Mitt Romney won the Florida primary. Big surprise there, huh? It’s also surprising — not — to hear that he walloped second-place finisher Newt Gingrich by between 15 and 17 points, according to preliminary results.
Though double digits were always to be expected, it must be a good ego boost for Romney after losing to Gingrich in South Carolina. But big win or not, Romney can’t rest on his laurels, because he still faces the same hurdles he has for months.
Romney won among predictable populations. Women, always fans of the Mitt, overwhelming preferred him to thrice-married Gingrich — Romney bested Gingrich by about 20 points, according to NBC News — and less conservative voters also tipped the scale in the former Massachusetts governor’s favor. NBC says 62% of self-described moderates preferred Romney. “Somewhat conservative” citizens also leaned toward Romney 51-32. CBS News‘ count puts Romney’s moderate win at about a whopping 59 over Gingrich’s measly 20%; “somewhat conservatives” were the same as NBC’s reading.
Romney’s business background certainly helped with those who ranked the economy as their number one concern. And despite Gingrich’s attempts to scare seniors, particularly Jewish seniors, about Romney cutting kosher food from medicare menus while governor, seniors went for Romney about 50% over 35%, says Fox News. And CBS notes that Romney won seniors, those 65 or older, by 17 points, 51-34. All news outlets have found that a majority of voters who weighed electability — odds of beating President Obama — preferred Romney.
Yes, Latinos too went to Romney — 53-30, Romney, CBS reports — though this number isn’t necessarily as straight forward as the other breakdowns. First, Florida’s Latino population is primarily Cuban, a typically more conservative electorate than many other Latino populations across the nation, which more often than not vote Democrat. If he spins the numbers hard enough, though, Romney could use this win to help woo other Latino voters in Nevada, which holds its caucus next week, and beyond.
Gingrich took home top honors among his more loyal populations, though his margin is not as wide as he would have liked. While voters who said they were very conservative or identified with the Tea Party heavily favored Gingrich, Time, NBC and the AP all report, evangelicals, always wary of Mormon Romney, seemed to be more evenly split: NBC News estimates Gingrich won that group only three points, 39%-36%; Fox had similarly close numbers — 40% for Gingrich and 36% for Romney.
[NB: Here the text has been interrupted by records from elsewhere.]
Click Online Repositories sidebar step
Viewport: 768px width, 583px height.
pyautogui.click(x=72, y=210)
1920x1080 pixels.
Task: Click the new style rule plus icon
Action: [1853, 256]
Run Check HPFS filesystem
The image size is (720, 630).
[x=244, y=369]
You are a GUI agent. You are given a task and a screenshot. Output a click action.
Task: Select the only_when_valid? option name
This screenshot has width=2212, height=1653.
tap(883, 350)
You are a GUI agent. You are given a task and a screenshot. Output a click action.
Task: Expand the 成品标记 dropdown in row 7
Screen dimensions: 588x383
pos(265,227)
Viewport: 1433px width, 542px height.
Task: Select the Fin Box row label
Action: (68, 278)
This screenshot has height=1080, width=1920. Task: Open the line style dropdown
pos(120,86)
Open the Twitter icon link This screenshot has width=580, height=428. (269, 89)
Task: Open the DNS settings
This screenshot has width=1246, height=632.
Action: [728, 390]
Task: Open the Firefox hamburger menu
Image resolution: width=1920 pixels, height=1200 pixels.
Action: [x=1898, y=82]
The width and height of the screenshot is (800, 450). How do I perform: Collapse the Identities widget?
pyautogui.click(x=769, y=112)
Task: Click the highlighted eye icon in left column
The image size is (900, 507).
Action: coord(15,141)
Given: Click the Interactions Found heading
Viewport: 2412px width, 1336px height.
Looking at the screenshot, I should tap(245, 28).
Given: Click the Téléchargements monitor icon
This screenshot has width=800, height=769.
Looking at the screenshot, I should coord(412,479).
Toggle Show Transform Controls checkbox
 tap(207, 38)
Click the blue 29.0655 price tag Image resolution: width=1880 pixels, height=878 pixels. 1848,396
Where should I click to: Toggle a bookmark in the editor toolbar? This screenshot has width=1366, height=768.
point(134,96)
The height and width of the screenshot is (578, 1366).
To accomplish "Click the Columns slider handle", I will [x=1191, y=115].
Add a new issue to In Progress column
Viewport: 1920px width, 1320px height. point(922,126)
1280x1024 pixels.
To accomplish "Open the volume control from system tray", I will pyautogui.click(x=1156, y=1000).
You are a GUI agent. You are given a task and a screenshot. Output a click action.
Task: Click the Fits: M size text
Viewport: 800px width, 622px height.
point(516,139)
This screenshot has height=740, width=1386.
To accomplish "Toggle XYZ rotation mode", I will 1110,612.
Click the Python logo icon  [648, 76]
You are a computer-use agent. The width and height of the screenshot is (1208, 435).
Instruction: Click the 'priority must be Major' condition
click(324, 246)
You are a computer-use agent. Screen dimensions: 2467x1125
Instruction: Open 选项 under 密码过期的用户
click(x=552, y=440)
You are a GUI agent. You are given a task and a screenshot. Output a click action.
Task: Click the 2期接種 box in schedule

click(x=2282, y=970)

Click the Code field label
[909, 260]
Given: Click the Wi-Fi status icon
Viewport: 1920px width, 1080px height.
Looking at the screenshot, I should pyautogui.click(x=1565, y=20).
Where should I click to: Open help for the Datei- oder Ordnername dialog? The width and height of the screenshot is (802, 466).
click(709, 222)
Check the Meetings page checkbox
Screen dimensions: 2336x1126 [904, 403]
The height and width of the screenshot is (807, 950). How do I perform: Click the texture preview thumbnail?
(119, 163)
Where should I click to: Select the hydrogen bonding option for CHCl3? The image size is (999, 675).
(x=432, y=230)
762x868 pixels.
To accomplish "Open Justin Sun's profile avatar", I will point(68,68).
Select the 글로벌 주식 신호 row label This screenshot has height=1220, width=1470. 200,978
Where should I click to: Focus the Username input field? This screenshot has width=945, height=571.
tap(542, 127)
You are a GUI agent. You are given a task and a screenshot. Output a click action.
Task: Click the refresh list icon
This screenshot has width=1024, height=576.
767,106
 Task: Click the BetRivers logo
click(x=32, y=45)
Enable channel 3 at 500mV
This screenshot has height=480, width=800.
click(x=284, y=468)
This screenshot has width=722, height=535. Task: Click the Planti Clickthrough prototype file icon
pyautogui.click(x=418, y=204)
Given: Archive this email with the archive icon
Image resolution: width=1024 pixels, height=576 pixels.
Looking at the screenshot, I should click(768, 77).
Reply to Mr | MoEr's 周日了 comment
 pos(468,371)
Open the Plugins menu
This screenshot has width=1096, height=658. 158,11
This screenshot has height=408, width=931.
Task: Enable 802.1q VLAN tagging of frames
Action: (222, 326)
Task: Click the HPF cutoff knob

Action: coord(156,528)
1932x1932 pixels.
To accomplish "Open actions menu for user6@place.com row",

It’s the “very conservative voters” who pose the biggest challenge, again, for Romney: NBC projects Gingrich winning there 43-29; CBS reported the same numbers. Meanwhile, NBC found that 41% don’t believe Romney is conservative enough.
This is a troublesome and familiar trend for Romney, and these figures are undoubtedly nagging on the candidate’s mind, another reminder that he has a steep climb before the August nominating contest in Tampa.
Romney knows these limitations exist, and he’s definitely trying to turn them to his advantage. “A competitive primary does not divide us; it prepares us. And when we gather here in Tampa seven months from now for our convention, ours will be a united party with a winning ticket for America!” he said during his victory speech this evening.
He’d better hope so, because if most likely GOP candidate Romney can’t bridge the evident divides between him and the most traditionally Republican populations, he and the party both will be in serious trouble heading into November.